Work through the records below, line by line, and say how many lines include "Given", with nothing else.

**EXERCISE MATERIAL:**
--------------------
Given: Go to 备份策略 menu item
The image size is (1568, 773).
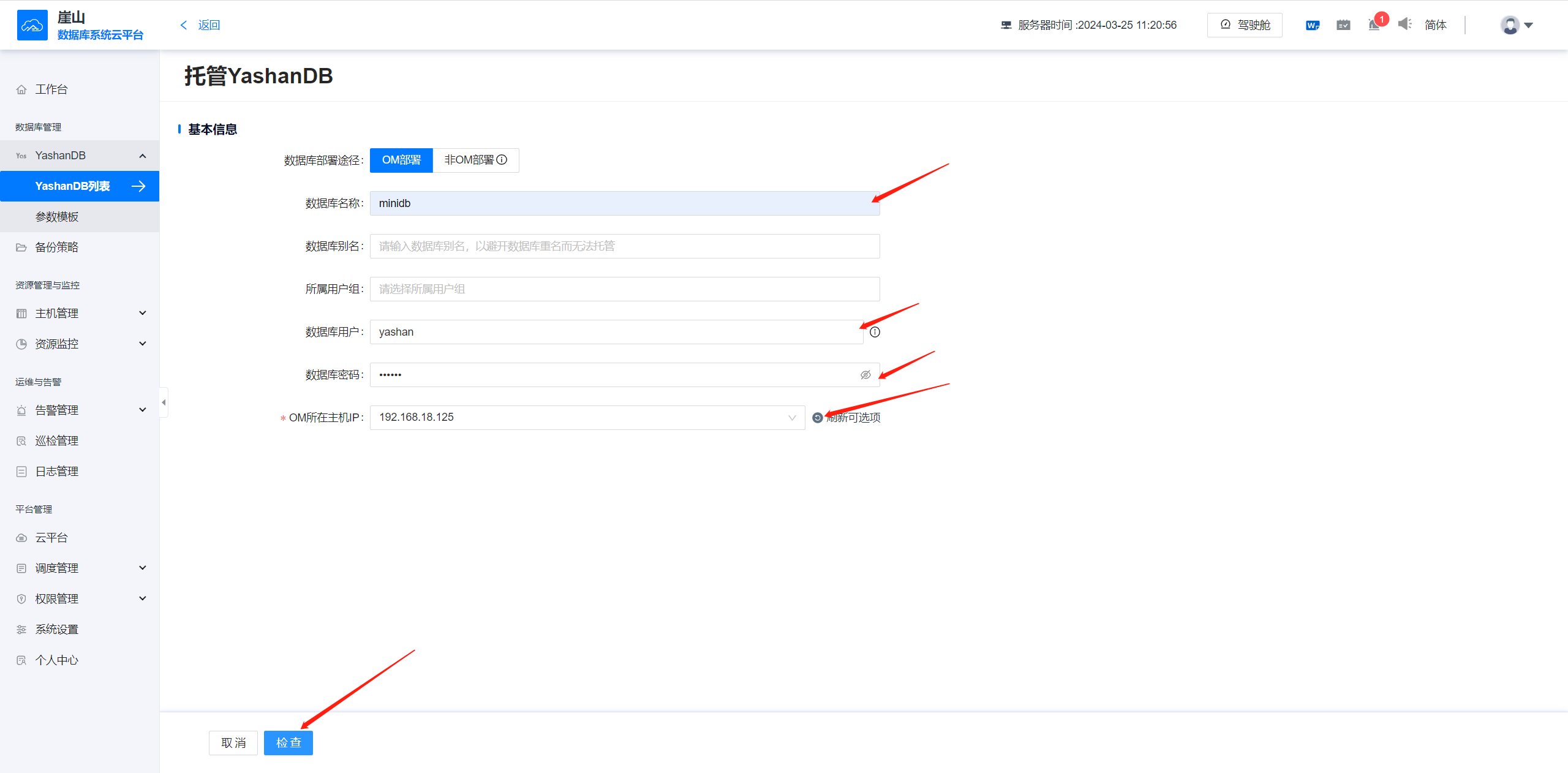Looking at the screenshot, I should coord(57,247).
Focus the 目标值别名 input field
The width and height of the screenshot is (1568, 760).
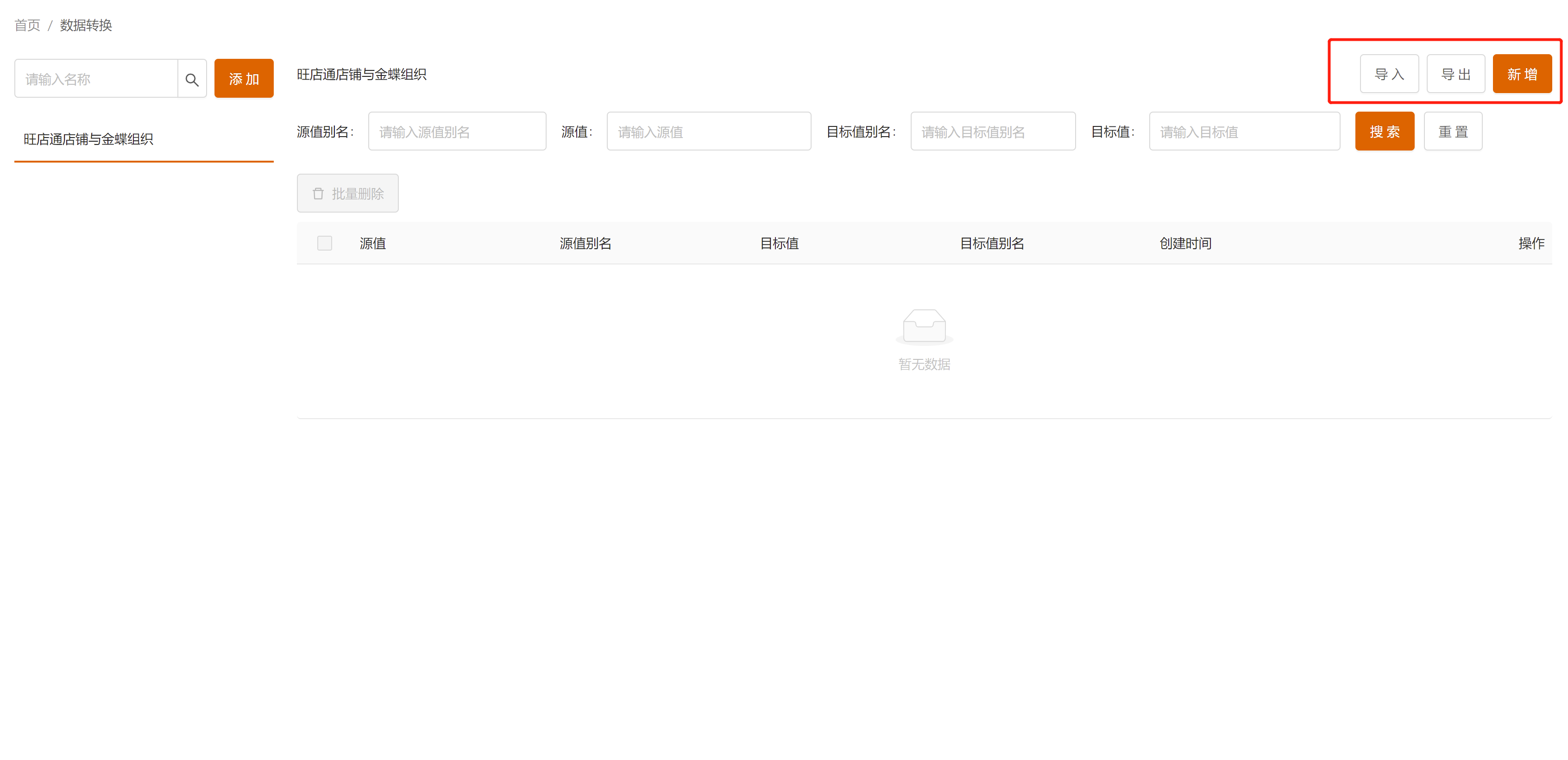point(992,132)
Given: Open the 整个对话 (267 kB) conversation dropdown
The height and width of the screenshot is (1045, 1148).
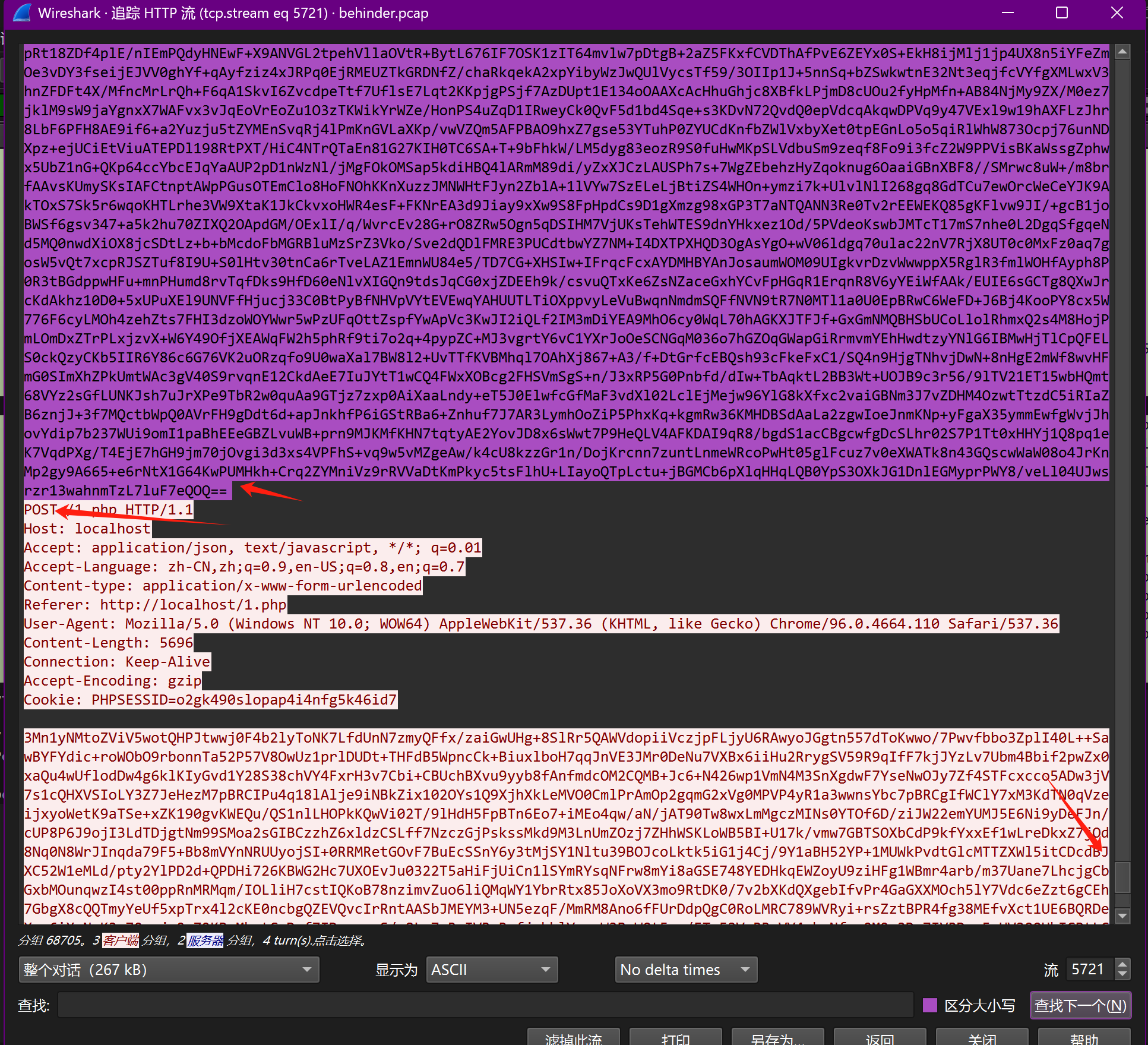Looking at the screenshot, I should tap(169, 970).
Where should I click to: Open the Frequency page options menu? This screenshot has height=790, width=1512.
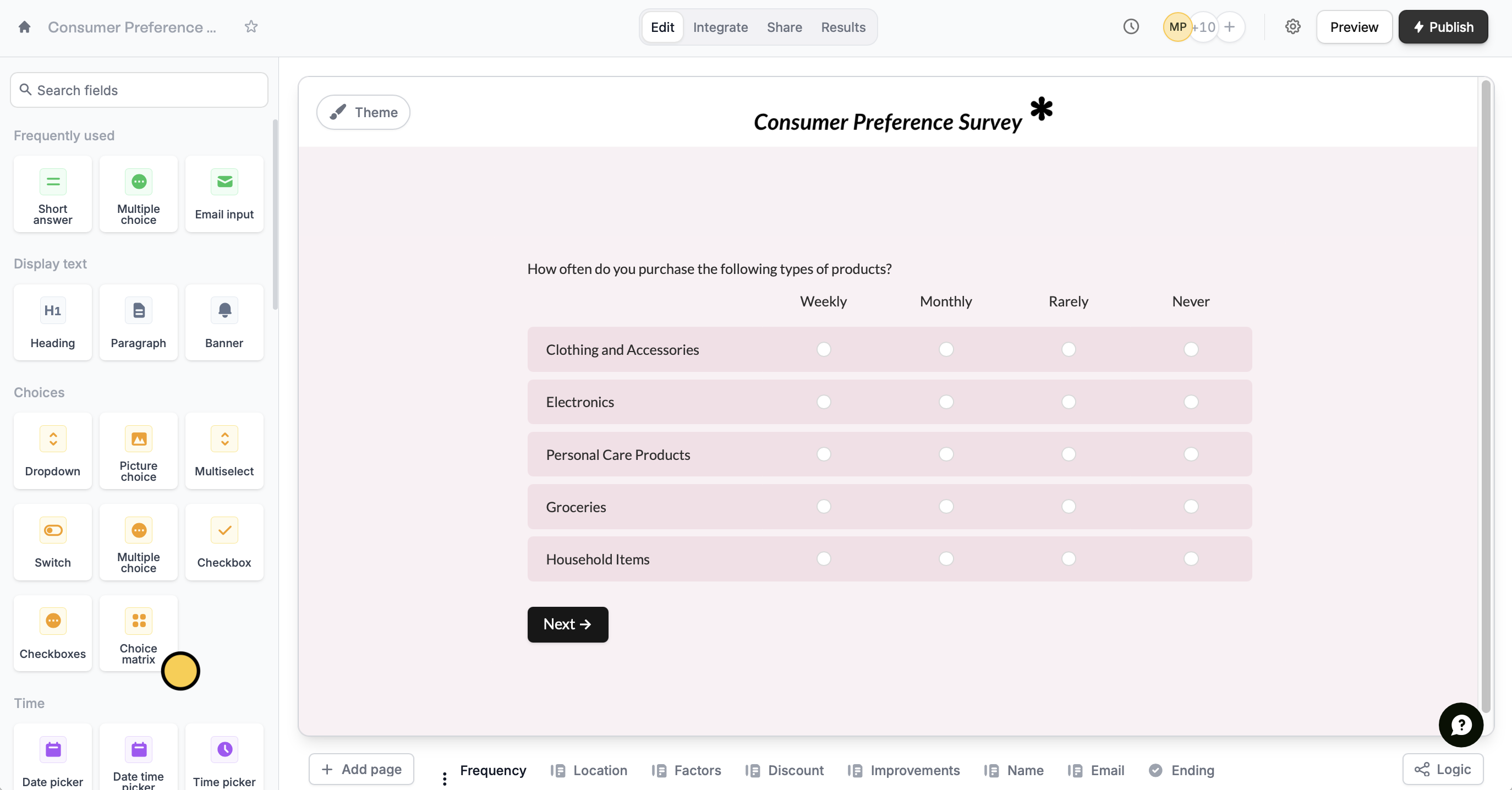tap(445, 778)
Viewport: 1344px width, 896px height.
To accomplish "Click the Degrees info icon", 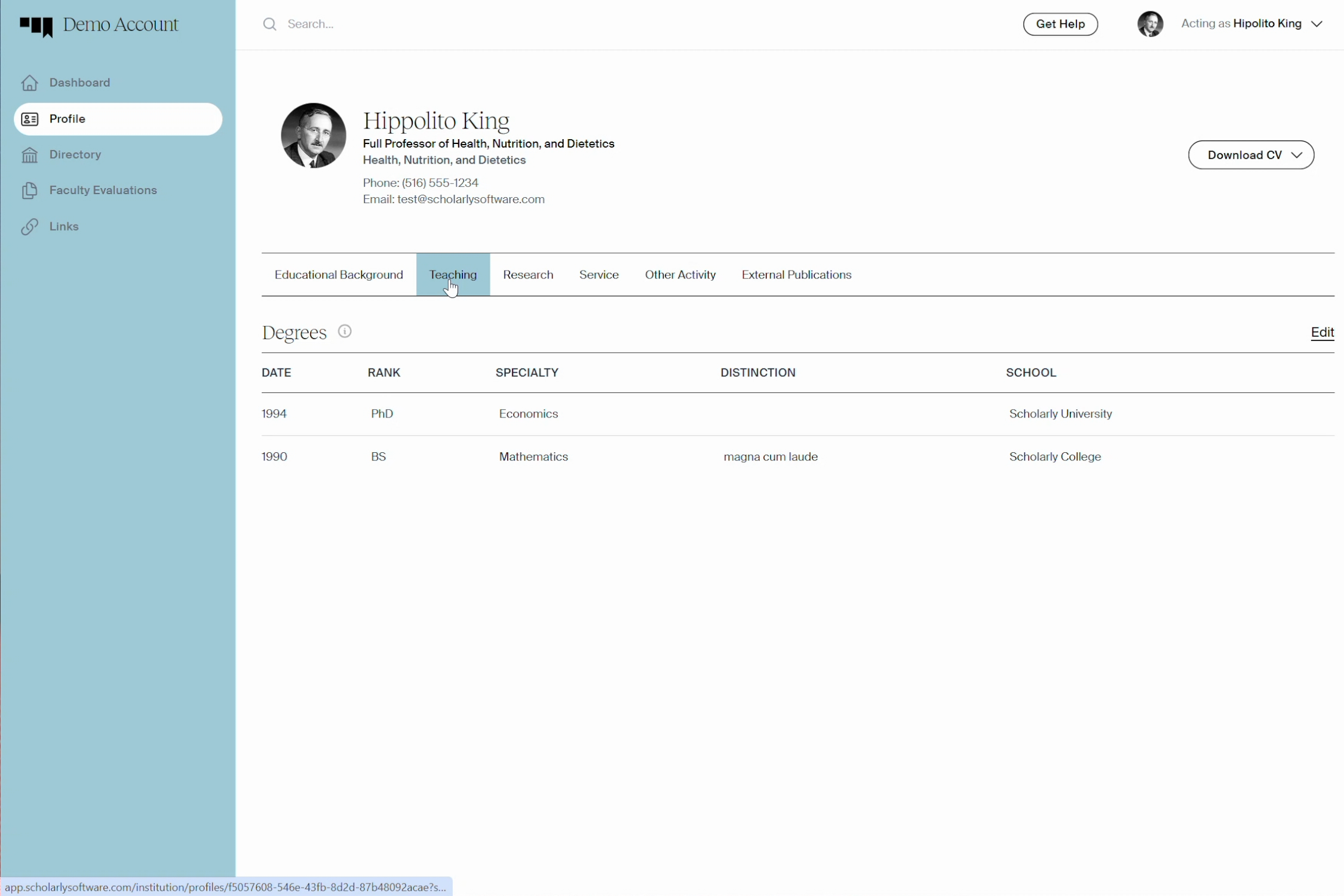I will (345, 332).
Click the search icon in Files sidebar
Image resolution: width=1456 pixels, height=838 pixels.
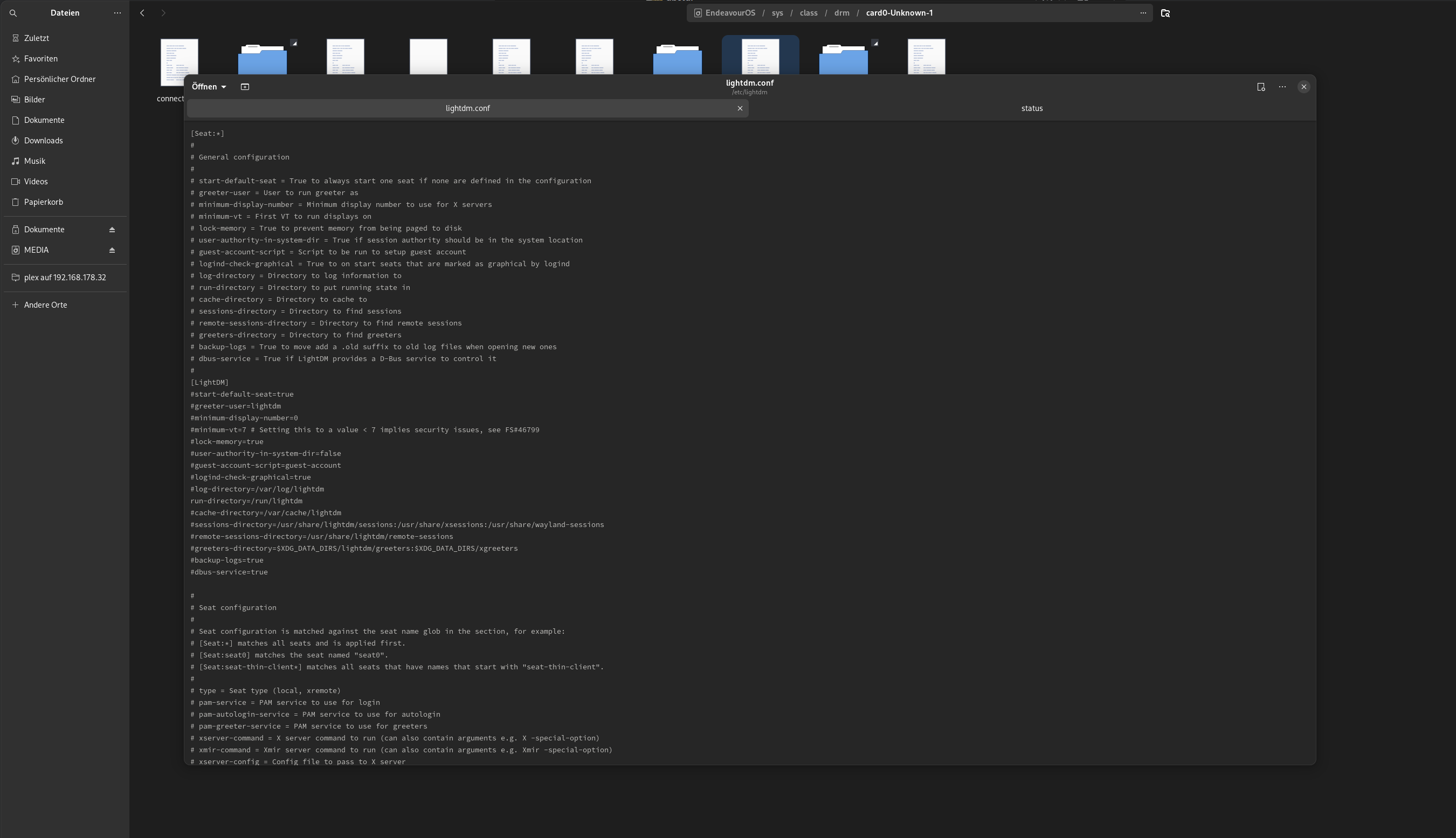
--------------------
**THE ANSWER:**
2